▶ **GIVEN ENTRIES**
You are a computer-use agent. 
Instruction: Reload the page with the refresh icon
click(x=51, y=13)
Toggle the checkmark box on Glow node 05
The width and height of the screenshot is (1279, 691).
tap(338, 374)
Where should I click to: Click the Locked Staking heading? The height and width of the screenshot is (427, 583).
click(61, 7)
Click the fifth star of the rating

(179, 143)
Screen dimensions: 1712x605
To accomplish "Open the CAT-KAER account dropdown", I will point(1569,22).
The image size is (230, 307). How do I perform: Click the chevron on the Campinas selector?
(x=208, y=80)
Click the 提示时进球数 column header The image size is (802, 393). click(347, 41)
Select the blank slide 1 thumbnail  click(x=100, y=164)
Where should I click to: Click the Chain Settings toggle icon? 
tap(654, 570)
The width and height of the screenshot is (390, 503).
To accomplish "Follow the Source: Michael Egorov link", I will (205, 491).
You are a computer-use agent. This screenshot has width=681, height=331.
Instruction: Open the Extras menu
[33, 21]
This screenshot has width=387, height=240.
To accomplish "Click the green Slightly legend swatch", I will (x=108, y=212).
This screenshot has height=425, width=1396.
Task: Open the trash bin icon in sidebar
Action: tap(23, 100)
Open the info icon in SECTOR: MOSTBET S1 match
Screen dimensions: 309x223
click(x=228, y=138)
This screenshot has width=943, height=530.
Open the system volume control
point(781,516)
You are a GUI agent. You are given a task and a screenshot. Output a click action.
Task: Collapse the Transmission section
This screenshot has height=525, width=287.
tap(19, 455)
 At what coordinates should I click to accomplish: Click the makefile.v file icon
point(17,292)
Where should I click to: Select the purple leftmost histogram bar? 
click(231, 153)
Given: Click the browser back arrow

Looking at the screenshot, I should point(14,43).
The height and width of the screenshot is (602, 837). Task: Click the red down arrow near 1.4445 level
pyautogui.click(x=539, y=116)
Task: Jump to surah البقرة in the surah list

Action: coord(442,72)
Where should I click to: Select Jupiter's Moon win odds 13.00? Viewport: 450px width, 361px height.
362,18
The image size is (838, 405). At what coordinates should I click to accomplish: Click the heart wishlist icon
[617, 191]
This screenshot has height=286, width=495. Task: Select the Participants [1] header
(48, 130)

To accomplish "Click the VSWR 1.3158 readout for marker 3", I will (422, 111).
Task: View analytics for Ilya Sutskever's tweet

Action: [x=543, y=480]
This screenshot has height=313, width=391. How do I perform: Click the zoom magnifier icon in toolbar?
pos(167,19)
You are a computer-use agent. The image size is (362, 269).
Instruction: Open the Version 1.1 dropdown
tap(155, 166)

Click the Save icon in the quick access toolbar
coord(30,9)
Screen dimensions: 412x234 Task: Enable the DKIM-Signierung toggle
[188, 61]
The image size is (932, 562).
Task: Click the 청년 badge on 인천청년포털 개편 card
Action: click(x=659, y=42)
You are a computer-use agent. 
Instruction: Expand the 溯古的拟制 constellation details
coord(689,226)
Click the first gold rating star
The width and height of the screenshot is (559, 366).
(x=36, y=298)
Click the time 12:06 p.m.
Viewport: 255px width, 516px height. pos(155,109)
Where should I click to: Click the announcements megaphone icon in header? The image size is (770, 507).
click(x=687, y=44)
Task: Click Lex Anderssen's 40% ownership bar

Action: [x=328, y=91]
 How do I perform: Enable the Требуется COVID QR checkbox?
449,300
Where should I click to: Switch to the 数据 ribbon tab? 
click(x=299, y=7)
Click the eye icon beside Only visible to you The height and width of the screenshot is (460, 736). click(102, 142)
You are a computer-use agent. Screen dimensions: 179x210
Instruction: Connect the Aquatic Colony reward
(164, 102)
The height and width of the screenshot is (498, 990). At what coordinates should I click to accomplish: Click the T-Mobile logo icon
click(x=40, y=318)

▶ **TASK STATEMENT**
Everything in the listing must be reproduced exactly; please include every line.

▶ **COMPLETED EXERCISE**
You are a computer-use agent. 
Instruction: Reload the page with the refresh icon
click(x=51, y=13)
Toggle the checkmark box on Glow node 05
The width and height of the screenshot is (1279, 691).
tap(338, 374)
Where should I click to: Click the Locked Staking heading? The height and width of the screenshot is (427, 583).
click(61, 7)
Click the fifth star of the rating

(179, 143)
Screen dimensions: 1712x605
To accomplish "Open the CAT-KAER account dropdown", I will point(1569,22).
The image size is (230, 307). How do I perform: Click the chevron on the Campinas selector?
(x=208, y=80)
Click the 提示时进球数 column header The image size is (802, 393). click(347, 41)
Select the blank slide 1 thumbnail  click(x=100, y=164)
Where should I click to: Click the Chain Settings toggle icon? 
tap(654, 570)
The width and height of the screenshot is (390, 503).
To accomplish "Follow the Source: Michael Egorov link", I will (205, 491).
You are a computer-use agent. This screenshot has width=681, height=331.
Instruction: Open the Extras menu
[33, 21]
This screenshot has width=387, height=240.
To accomplish "Click the green Slightly legend swatch", I will (x=108, y=212).
This screenshot has height=425, width=1396.
Task: Open the trash bin icon in sidebar
Action: tap(23, 100)
Open the info icon in SECTOR: MOSTBET S1 match
Screen dimensions: 309x223
click(x=228, y=138)
This screenshot has width=943, height=530.
Open the system volume control
point(781,516)
You are a GUI agent. You are given a task and a screenshot. Output a click action.
Task: Collapse the Transmission section
This screenshot has height=525, width=287.
tap(19, 455)
 At what coordinates should I click to accomplish: Click the makefile.v file icon
point(17,292)
Where should I click to: Select the purple leftmost histogram bar? 
click(231, 153)
Given: Click the browser back arrow

Looking at the screenshot, I should point(14,43).
The height and width of the screenshot is (602, 837). Task: Click the red down arrow near 1.4445 level
pyautogui.click(x=539, y=116)
Task: Jump to surah البقرة in the surah list

Action: coord(442,72)
Where should I click to: Select Jupiter's Moon win odds 13.00? Viewport: 450px width, 361px height.
362,18
The image size is (838, 405). At what coordinates should I click to accomplish: Click the heart wishlist icon
[617, 191]
This screenshot has height=286, width=495. Task: Select the Participants [1] header
(48, 130)

To accomplish "Click the VSWR 1.3158 readout for marker 3", I will (422, 111).
Task: View analytics for Ilya Sutskever's tweet

Action: [x=543, y=480]
This screenshot has height=313, width=391. How do I perform: Click the zoom magnifier icon in toolbar?
pos(167,19)
You are a computer-use agent. The image size is (362, 269).
Instruction: Open the Version 1.1 dropdown
tap(155, 166)

Click the Save icon in the quick access toolbar
coord(30,9)
Screen dimensions: 412x234 Task: Enable the DKIM-Signierung toggle
[188, 61]
The image size is (932, 562).
Task: Click the 청년 badge on 인천청년포털 개편 card
Action: click(x=659, y=42)
You are a computer-use agent. 
Instruction: Expand the 溯古的拟制 constellation details
coord(689,226)
Click the first gold rating star
The width and height of the screenshot is (559, 366).
(x=36, y=298)
Click the time 12:06 p.m.
Viewport: 255px width, 516px height. pos(155,109)
Where should I click to: Click the announcements megaphone icon in header? The image size is (770, 507).
click(x=687, y=44)
Task: Click Lex Anderssen's 40% ownership bar

Action: [x=328, y=91]
 How do I perform: Enable the Требуется COVID QR checkbox?
449,300
Where should I click to: Switch to the 数据 ribbon tab? 
click(x=299, y=7)
Click the eye icon beside Only visible to you The height and width of the screenshot is (460, 736). click(102, 142)
You are a computer-use agent. Screen dimensions: 179x210
Instruction: Connect the Aquatic Colony reward
(164, 102)
The height and width of the screenshot is (498, 990). At what coordinates should I click to accomplish: Click the T-Mobile logo icon
click(x=40, y=318)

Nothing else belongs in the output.